Enhancing an Existing LLM Model with Domain-specific Jenkins Knowledge
About the Project
JenAI is a pioneering chatbot that is trained specifically to answer users' queries about Jenkins technology, which enhances the accessibility and usability of software.
We aim to provide faster and more reliable assistance to our users. The model is integrated with a friendly UI to ensure a better user experience.
The project outcomes are:
-
Collected datasets from different sources, like Jenkins blogs, community questions, and other external sources.
-
Preprocessing this dataset to make sure it is clean and not confusing the model.
-
Fine-tuning llama2 on this data and providing a new open-source fine-tuned model.
-
Creating a user interface with a small server to interact with the model.
-
Providing documentation of all the work done and a user guide to use our chatbot locally on your machine.
Why JenAI:
-
Jenkins currently does not have AI-driven assistive technology to help new Jenkins users.
-
This project combines Jenkins knowledge with AI to assist all users with the knowledge that a Jenkins expert usually has, providing a complete solution.
-
We empower users to interact with this knowledge through a smooth UI instead of looking for your answer here and there.
Milestones
This project included several stages that we have gone through:
Stage #1: data collection
Different sources were used to collect Jenkins knowledge, including Jenkins documentation and blog posts, discourse community questions, and many external sources like Stack Overflow, ask Ubuntu, and Stack Exchange.
Stage #2: data preprocessing and refinement
This stage consisted of 3 parts:
-
The first part is utilizing another large language model to help us generate question-answer pairs out of Jenkins documentation.
-
The second part is using Stack Exchange queries to get datasets of questions and correct solutions asked on Stack Overflow and many other platforms. We could define a score threshold for those questions and answers to ensure the reliability of the dataset we are collecting. The dataset generated includes HTML tags like paragraph code and many un-useful blocks or urls, so further processing was done to remove all useless information.
-
The last part of this is utilizing the community questions available on Discourse, where we could use discourse apis to prune Jenkins posts and retrieve ones with approved solutions, then we could do another request to retrieve those posts and their answers.
All those parts are automated, and the notebooks for creating the datasets are provided on our repository. In doing so, we managed to collect around 4100 pairs; a bunch of which were used to fine-tune our model on.

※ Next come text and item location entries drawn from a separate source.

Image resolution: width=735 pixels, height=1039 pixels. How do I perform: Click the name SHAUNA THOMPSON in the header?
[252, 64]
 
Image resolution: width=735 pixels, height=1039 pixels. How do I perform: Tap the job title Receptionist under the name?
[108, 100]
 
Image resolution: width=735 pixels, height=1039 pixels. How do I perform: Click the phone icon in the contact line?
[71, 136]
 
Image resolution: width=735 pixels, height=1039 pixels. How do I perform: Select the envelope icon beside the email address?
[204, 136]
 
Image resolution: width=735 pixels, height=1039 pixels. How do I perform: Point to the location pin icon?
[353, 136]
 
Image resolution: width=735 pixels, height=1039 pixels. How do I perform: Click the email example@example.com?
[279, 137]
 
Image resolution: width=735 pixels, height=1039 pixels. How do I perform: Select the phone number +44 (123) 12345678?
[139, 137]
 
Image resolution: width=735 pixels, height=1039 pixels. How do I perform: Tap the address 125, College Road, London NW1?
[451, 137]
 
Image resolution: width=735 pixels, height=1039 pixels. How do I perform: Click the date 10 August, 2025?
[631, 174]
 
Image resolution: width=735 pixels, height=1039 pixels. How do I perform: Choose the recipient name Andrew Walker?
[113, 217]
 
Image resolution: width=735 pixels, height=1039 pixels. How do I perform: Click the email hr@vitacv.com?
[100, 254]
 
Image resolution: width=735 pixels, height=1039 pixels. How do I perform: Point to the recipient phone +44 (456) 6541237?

Stage #3: JenAI as a system
This stage was about creating software with a friendly user interface as part of this project to interact with the model. We used ReactJS, Typescript, and MUI components to help us create the interface.

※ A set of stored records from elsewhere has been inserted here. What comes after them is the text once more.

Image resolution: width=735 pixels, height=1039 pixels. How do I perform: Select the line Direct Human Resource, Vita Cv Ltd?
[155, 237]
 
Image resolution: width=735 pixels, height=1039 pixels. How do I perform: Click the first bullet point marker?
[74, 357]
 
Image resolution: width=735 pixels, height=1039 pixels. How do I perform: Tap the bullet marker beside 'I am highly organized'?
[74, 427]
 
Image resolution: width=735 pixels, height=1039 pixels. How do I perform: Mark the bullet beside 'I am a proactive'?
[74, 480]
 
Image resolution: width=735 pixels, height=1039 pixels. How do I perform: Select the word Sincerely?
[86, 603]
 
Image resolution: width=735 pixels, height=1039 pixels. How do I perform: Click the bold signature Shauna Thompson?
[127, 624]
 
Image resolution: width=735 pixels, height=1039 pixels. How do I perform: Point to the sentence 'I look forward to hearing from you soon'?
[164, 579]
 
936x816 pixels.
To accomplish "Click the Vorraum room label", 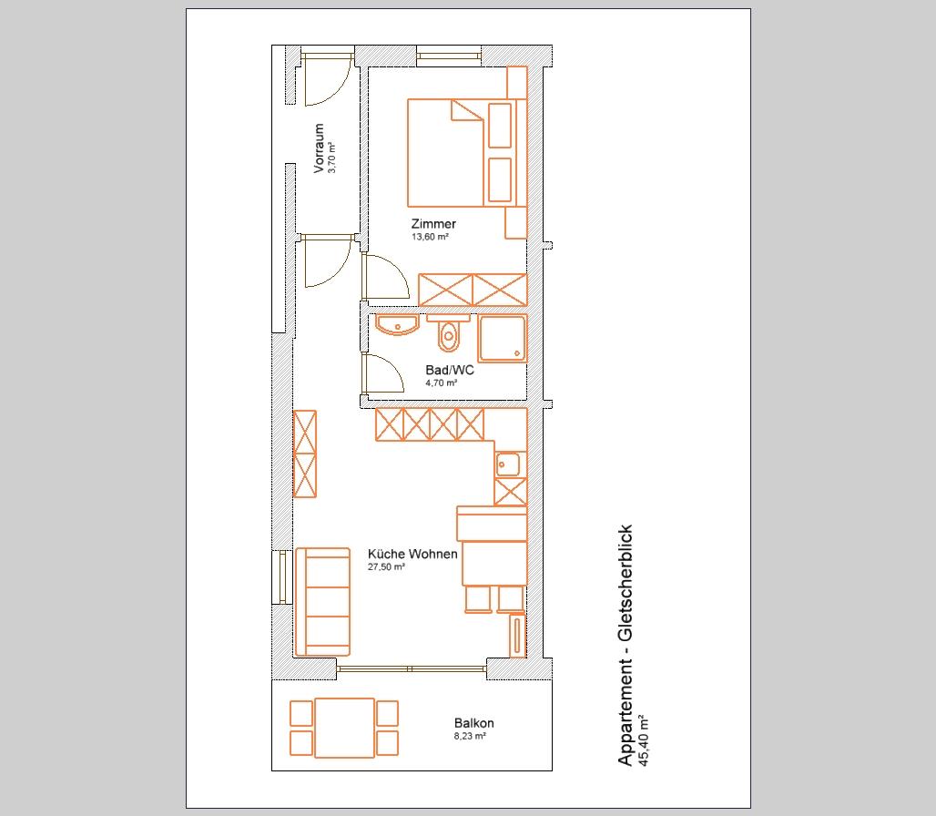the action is (x=319, y=148).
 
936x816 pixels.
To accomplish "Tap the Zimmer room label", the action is (x=433, y=224).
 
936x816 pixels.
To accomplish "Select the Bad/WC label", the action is (x=450, y=370).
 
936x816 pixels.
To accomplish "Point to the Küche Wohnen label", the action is (x=412, y=554).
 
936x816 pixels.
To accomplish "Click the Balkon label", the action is (x=474, y=723).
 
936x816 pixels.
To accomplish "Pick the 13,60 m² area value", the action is (x=430, y=237).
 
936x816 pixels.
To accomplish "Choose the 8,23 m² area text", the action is (x=470, y=736).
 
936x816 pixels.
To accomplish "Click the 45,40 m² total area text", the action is (x=643, y=740).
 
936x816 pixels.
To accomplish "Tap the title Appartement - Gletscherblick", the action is (x=625, y=646).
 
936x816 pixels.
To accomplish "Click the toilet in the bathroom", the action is (x=448, y=335).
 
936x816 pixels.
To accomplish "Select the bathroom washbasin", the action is (x=397, y=325).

We also used Flask to create a small server with only one endpoint (so far) to interact with the model through Rest API and ensure smooth communication.
Stage #4: Fine-tuning
The core of our project, the effort of fine-tuning, was iterative and repeated until we made sure of its performance. A lot of research is conducted here to ensure the optimal parameters and the best approach to fine-tuning the model and obtaining accurate results.
We were using Colab and Kaggle free resources to fine-tune our model as they provide a T4 GPU with around 16 gigabytes of VRAM, which is powerful enough to load and fine-tune our model.
Details of fine-tuning, the approach, and parameters are provided in our Final Documentation.
Stage #5: Convert the model to GGML format and quantization
In order to achieve our objective, we need users to be able to run the model on their local machines using only CPUs instead of hosting it. To achieve this, we used llama.cpp to convert the model to a GGML binary format (using convert_hf_to_gguf.py
) that can be loaded and run on CPU.
Part of the appeal of the GGML library is being able to quantize this binary model into smaller models that can be run even faster. There is a tool called quantize in the Llama.cpp repo that can be used to convert the model to different quantization levels. We used the quantize tool to shrink our model to q8_0
.
Next Steps
This idea can be enhanced more, and many approaches are provided to achieve the same goal:
-
Using retrieval-augmented generation (RAG) that combines the strengths of databases or traditional information retrieval systems with the capabilities of large language models.
-
Llama3 that has been pre-trained on over 15 trillion tokens, with a dataset used in training 7 times larger than the one used for training Llama2, which can make it outperform Llama2 when fine-tuning on Jenkins knowledge.
Acknowledgments
I want to take this chance and extend my gratitude to:
-
Google Summer of Code for organizing this and their mentors who provided help throughout the program.
-
Jenkins and GSoC org admins for having me contribute to this challenging problem and thank you for your flexibility along the way.
-
My team mentors Kris Stern(as a lead mentor), Bruno Verachten, Harsh Pratap Singh, and Shivay Lamba for their continuous support and guidance throughout the project, answering my questions, and pointing out some great ideas so we are not left with something incomplete. They were a great reason for making this a success.